(Entries for locating words and elements)
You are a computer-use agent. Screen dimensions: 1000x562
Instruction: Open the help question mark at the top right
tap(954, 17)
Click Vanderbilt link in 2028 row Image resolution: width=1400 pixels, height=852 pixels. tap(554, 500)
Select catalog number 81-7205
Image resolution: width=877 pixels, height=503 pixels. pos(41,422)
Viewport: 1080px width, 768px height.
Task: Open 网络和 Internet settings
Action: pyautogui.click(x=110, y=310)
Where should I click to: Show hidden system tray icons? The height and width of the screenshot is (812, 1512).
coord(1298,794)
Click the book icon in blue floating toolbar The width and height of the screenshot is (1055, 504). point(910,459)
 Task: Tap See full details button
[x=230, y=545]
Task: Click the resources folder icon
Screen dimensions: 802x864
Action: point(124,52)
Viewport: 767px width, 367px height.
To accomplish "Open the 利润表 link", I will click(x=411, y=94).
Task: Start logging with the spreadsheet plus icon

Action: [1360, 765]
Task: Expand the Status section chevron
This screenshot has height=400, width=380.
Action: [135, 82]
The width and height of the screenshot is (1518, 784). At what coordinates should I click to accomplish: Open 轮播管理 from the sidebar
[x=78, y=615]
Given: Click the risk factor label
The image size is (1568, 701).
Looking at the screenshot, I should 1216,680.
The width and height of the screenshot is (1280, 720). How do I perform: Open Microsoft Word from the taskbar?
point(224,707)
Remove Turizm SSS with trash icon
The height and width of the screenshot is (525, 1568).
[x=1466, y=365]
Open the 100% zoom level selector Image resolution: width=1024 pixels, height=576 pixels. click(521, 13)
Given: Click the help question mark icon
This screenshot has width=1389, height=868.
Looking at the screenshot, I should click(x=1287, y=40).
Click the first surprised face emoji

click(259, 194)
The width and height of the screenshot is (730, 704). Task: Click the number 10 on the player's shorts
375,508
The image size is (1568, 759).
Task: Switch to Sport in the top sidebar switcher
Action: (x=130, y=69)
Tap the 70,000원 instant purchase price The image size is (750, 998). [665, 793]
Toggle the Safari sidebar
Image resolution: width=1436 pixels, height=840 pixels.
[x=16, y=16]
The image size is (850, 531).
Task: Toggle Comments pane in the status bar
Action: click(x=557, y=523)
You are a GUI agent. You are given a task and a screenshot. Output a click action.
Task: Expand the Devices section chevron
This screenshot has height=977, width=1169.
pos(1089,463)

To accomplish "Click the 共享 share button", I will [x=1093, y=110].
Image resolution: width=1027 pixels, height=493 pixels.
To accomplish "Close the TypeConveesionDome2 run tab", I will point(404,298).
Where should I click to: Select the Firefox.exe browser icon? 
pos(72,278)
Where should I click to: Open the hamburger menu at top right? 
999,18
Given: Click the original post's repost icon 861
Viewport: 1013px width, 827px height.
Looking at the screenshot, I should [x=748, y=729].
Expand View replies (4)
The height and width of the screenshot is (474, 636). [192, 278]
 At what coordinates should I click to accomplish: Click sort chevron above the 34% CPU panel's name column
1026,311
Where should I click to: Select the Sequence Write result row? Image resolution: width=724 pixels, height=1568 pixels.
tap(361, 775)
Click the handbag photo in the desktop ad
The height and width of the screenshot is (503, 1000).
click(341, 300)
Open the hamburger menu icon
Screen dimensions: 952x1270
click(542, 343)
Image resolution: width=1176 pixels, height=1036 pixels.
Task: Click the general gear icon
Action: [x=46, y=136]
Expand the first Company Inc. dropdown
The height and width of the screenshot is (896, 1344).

STATED GOAL ▸
Return the data above word for word, starting with its first line and stopping after the line that contains "Action: pyautogui.click(x=110, y=310)".

SOLUTION BELOW ▸
You are a computer-use agent. Screen dimensions: 1000x562
Instruction: Open the help question mark at the top right
tap(954, 17)
Click Vanderbilt link in 2028 row Image resolution: width=1400 pixels, height=852 pixels. tap(554, 500)
Select catalog number 81-7205
Image resolution: width=877 pixels, height=503 pixels. pos(41,422)
Viewport: 1080px width, 768px height.
Task: Open 网络和 Internet settings
Action: pyautogui.click(x=110, y=310)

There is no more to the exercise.